I lost 29 lbs in 40 day's. You would think that I would be overjoyed about that, right? I am extremely happy, but yet I still feel really fat. I think that is society. Or maybe I am just crazy. I know I still need to lose about another 40 lbs, but I can't seem to be really happy about the 29 that I have lost. I'm happy and yet disappointed that it wasn't more. Does that make sense? I think that society has made me this way. I will never be twiggy thin, and while my idea of beauty is far from meeting the ideals of the media, I still let the media affect me. My own standards do not apply to myself. How does that work?

I am going to do the HCG diet again in 6 weeks. This time instead of shots I am going to use the drops, which are taken twice a day as opposed to the 1 shot a day. I am excited to see if they work better than the shots. The shots work great! I just got really tired of sticking myself every day.

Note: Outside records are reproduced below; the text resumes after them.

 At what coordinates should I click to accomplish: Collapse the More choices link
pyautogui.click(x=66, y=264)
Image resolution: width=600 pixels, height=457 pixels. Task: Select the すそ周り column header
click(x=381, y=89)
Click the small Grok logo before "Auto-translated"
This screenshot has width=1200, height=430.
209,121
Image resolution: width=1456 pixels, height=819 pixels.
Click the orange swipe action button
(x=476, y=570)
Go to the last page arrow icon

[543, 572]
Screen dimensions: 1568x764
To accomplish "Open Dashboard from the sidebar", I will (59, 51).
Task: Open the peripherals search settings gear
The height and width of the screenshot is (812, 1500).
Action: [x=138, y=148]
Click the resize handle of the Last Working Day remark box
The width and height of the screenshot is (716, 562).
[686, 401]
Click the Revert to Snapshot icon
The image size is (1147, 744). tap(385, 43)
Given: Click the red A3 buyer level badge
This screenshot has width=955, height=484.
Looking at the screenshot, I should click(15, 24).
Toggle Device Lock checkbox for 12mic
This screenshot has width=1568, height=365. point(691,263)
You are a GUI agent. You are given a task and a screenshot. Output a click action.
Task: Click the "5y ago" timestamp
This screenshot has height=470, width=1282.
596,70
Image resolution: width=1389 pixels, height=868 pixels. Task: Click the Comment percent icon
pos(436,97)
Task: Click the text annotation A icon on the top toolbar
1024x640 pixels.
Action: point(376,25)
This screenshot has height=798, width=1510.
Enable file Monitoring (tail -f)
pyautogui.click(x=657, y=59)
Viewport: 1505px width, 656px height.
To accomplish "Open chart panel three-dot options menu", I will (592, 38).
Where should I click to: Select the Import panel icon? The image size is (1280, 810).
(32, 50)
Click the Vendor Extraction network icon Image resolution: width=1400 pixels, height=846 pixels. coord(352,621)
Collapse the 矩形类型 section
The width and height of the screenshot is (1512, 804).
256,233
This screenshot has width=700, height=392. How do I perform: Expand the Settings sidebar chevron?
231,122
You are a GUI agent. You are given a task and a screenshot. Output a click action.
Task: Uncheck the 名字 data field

Would I recommend this diet? You bet! It's a great way to lose weight and fast, but it also has really changed my eating habits and my portion control. I thought I was going to starve those first few days, but it really is all in my head. I feel much better and I feel empowered and motivated! I will lose the rest of this weight. I started going to Zumba this week and it makes me excited that I care enough about myself to continue this journey. It's a struggle and it probably always will be, but I have to do it. I want to be around for my kids and I want to be a fun mom who gets out and plays with them. I want to be healthy and happy! I deserve it.

4 comments:

Shauna said...

I have been reading about the HCG diet. My doctor and I talked about it. Did you get the injections from your Doctor?
We were talking about this being a good supplement for those with a metabolism problem.
Give me more information when you have time, please.

Bunderson Family said...

Hey, just wanted to leave a comment. I have been following your blog for a little bit now, cannot remember how I found it...anyways, I have been thinking about HCG...are the drops really the same as the shot? And, should I be worried since its not FDA approved?? My email is jennybunderson at yahoo dot com.
Thanks

Welcome to the Garden of Egan said...

I'm just now hearing about the HCT diet. I'm very interested. How did you hear about it? Did you get it from a doc?

Anonymous said...

I know it's super weird when people you don't know comment on your blog but...I love your recipes and fun things. I just saw the HCG posts. I've been thinking of doing it but do NOT want to do the shots. I like the drops idea a ton better. Anyway, would you be able to let me know where you get the drops and who you talked to? THANKS SO MUCH!